On 2021-03-09 22:08:18 +0000 (+0000), Lee Yarwood wrote:
I reported the following bug last week but I've yet to get any real feedback after asking a few times in irc.
Running parallel iSCSI/LVM c-vol backends is causing random failures in CI https://bugs.launchpad.net/cinder/+bug/1917750
AFAICT tgtadm is causing this behaviour. As I've stated in the bug with Fedora 32 and lioadm I don't see the WWN conflict between the two backends. Does anyone know if using lioadm is an option on Focal?

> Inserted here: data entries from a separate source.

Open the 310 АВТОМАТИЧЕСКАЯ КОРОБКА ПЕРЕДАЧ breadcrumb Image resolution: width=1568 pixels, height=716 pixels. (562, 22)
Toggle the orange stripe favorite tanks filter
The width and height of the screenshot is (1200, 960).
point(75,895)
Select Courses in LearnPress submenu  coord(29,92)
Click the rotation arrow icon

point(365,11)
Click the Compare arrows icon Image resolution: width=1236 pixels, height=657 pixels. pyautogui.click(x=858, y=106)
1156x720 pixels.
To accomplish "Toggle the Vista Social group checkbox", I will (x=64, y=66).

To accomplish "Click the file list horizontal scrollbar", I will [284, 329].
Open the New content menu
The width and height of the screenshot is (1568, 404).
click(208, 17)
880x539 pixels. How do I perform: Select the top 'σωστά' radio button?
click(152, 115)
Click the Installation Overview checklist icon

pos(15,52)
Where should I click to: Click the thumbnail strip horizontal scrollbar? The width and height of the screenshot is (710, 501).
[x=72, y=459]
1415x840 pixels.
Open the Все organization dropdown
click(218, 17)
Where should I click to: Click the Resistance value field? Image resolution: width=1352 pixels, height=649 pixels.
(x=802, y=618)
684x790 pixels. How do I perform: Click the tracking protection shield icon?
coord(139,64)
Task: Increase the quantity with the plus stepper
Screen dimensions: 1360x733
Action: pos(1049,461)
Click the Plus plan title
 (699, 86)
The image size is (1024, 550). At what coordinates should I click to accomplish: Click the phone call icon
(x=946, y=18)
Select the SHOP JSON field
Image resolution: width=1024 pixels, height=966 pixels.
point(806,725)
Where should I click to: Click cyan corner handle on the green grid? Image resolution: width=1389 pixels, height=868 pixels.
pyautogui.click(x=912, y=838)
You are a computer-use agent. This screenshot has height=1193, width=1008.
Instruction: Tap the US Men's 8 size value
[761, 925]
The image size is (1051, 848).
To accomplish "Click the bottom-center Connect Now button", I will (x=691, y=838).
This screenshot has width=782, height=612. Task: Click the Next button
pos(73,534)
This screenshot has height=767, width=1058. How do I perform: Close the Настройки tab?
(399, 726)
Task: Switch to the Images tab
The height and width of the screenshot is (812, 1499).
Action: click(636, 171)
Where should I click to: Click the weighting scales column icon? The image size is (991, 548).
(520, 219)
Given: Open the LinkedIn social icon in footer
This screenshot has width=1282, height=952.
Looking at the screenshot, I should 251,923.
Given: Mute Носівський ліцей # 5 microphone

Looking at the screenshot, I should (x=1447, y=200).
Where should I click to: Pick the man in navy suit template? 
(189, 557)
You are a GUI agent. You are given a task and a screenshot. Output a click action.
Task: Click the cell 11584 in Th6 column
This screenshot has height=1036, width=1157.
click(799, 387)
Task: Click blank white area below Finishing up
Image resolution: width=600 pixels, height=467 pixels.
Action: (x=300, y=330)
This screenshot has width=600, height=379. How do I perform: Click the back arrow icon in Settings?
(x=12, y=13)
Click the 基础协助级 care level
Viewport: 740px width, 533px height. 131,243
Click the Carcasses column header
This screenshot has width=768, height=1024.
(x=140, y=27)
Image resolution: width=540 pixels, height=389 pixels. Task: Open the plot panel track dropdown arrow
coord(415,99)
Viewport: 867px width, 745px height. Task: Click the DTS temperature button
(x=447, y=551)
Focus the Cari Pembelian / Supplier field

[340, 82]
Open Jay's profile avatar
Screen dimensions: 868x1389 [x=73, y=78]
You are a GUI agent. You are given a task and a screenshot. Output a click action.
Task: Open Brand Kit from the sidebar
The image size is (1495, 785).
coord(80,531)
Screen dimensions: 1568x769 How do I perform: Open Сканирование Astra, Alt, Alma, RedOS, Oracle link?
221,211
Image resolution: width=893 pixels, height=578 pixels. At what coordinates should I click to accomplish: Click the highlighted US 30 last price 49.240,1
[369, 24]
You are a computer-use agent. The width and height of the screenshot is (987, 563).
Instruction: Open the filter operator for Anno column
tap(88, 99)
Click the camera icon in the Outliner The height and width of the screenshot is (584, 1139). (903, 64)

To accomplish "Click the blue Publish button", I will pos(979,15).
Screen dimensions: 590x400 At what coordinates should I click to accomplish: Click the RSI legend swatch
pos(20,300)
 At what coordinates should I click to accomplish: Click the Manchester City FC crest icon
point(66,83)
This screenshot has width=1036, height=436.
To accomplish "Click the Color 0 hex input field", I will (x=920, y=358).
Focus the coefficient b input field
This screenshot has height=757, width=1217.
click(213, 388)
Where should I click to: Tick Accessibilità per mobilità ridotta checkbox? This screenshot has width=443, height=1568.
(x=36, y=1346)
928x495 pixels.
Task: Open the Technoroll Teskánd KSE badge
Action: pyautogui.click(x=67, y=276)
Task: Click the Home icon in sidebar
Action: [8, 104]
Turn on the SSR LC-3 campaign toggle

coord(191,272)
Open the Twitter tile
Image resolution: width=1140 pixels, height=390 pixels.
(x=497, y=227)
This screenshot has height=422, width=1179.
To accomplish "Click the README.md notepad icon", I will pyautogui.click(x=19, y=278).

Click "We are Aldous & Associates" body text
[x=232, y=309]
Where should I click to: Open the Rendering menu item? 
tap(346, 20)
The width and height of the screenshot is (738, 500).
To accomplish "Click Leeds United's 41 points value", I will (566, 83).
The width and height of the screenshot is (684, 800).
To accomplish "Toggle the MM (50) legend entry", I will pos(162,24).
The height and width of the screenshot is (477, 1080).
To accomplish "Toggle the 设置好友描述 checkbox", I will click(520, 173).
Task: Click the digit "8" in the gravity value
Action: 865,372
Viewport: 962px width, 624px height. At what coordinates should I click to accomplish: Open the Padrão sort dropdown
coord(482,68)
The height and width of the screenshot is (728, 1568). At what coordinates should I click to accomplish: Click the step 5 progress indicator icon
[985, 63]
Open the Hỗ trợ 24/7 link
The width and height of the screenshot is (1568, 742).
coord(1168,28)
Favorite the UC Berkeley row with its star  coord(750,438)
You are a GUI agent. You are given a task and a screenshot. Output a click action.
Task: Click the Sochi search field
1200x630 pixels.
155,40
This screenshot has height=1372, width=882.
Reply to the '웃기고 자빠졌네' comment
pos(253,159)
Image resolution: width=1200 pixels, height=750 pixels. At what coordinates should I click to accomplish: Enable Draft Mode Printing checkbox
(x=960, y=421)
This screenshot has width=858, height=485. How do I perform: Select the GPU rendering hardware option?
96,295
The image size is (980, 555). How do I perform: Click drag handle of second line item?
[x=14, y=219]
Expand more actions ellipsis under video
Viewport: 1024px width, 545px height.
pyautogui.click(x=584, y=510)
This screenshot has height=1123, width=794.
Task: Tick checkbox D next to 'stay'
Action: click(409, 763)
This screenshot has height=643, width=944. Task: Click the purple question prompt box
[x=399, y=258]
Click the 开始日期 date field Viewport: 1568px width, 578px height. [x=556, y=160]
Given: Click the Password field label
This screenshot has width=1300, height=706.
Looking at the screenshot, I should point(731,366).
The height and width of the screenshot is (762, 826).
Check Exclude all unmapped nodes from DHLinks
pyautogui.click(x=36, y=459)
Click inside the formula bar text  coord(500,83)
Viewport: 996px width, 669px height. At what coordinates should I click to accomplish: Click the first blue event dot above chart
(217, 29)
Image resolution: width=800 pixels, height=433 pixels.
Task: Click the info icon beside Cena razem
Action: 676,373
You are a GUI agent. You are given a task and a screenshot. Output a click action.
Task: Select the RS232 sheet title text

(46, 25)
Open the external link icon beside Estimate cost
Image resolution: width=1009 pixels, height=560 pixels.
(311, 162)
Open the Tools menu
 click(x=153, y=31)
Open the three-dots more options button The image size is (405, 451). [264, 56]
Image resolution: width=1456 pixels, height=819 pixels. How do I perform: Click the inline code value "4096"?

https://docs.openstack.org/cinder/latest/admin/blockstorage-lio-iscsi-suppor... seems to indicate that you just need to set it in configuration. The package that document mentions looks like a distro package recommendation (does not exist under that name on PyPI) and the equivalent lib on PyPI is included in cinder's requirements.txt file, but I don't see either mentioned in the devstack source tree so maybe that needs to be installed for DevStack-based jobs to take advantage of it. -- Jeremy Stanley
On 2021-03-09 22:18:12 +0000 (+0000), Jeremy Stanley wrote:
On 2021-03-09 22:08:18 +0000 (+0000), Lee Yarwood wrote:
I reported the following bug last week but I've yet to get any real feedback after asking a few times in irc.
Running parallel iSCSI/LVM c-vol backends is causing random failures in CI https://bugs.launchpad.net/cinder/+bug/1917750
AFAICT tgtadm is causing this behaviour. As I've stated in the bug with Fedora 32 and lioadm I don't see the WWN conflict between the two backends. Does anyone know if using lioadm is an option on Focal?
https://docs.openstack.org/cinder/latest/admin/blockstorage-lio-iscsi-suppor... seems to indicate that you just need to set it in configuration. The package that document mentions looks like a distro package recommendation (does not exist under that name on PyPI) and the equivalent lib on PyPI is included in cinder's requirements.txt file, but I don't see either mentioned in the devstack source tree so maybe that needs to be installed for DevStack-based jobs to take advantage of it.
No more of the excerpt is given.